David Ginsburg, senior vice president of Downtown Cincinnati Inc., the advocacy group known as DCI, urged council to take care of downtown's ailing Fourth Street first and the riverfront later. He suggested the movie theater, which could draw as many as 2 million visitors a year, should be built in downtown's core instead of on the riverfront.
But council member Bobbie Sterne, chairwoman of council's Community Development Committee that discussed the plan Tuesday, was clearly impatient with the criticism.
She said city council has been discussing a plan for the riverfront for the past six or eight months, and nobody has approached her with "any great alternative" in that time.
"What I'm saying is speed it up a little bit and come forward with something that's real," said Mrs. Sterne, who is Mr. Udris' strongest ally for the administration's plan.
Mr. Udris echoed those sentiments in response to questions from Mr. Portune, who said the city would be wiser to concentrate on a convention center expansion and downtown housing than a "piecemeal" plan for the riverfront.
Mr. Udris said it's too expensive for the city to buy land in downtown's core to build the parking that a movie theater would need.
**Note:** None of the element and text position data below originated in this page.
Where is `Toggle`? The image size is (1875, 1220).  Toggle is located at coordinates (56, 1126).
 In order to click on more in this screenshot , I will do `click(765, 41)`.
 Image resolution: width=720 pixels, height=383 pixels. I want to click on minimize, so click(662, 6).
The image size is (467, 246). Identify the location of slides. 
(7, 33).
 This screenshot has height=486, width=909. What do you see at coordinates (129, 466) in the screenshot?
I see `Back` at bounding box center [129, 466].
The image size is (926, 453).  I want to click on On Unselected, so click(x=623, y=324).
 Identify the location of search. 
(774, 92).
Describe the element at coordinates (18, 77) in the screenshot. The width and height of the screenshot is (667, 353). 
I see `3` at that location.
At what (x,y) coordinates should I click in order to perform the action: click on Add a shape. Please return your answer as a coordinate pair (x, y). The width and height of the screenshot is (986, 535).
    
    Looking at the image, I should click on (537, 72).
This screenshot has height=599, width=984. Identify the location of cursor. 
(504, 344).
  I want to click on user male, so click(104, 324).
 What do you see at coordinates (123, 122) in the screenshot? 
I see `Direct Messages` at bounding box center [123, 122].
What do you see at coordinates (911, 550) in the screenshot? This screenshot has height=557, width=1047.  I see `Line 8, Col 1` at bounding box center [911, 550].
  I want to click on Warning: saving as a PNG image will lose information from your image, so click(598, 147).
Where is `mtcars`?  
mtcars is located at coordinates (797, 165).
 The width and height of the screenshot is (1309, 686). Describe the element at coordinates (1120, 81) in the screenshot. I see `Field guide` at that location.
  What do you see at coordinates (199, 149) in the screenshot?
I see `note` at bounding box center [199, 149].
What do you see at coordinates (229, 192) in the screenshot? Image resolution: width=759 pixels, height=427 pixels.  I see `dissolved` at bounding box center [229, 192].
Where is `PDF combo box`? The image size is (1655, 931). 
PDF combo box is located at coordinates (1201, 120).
"I am very concerned that many people are being swayed by people's special interests in downtown," he said, rather than listening to the professional analysis that Mr. Renfro has provided.
But Mr. Portune said he's still not convinced that a massive riverfront development won't hurt existing shops and restaurants downtown.
Mr. Winburn said after the committee meeting he doesn't think Mr. Udris' recommendation to hold off on the administration's plan will save it.
"I'm saying we need to hold it all up and do it the right way," he said. "They didn't go far enough."
Mr. Winburn plans to introduce his proposal for more comprehensive riverfront planning at today's council meeting. Council members Dwight Tillery, Minette Cooper and Jeannette Cissell signed off on Mr. Winburn's plan Tuesday. He said he expects to get a fifth vote -- and therefore a council majority -- today.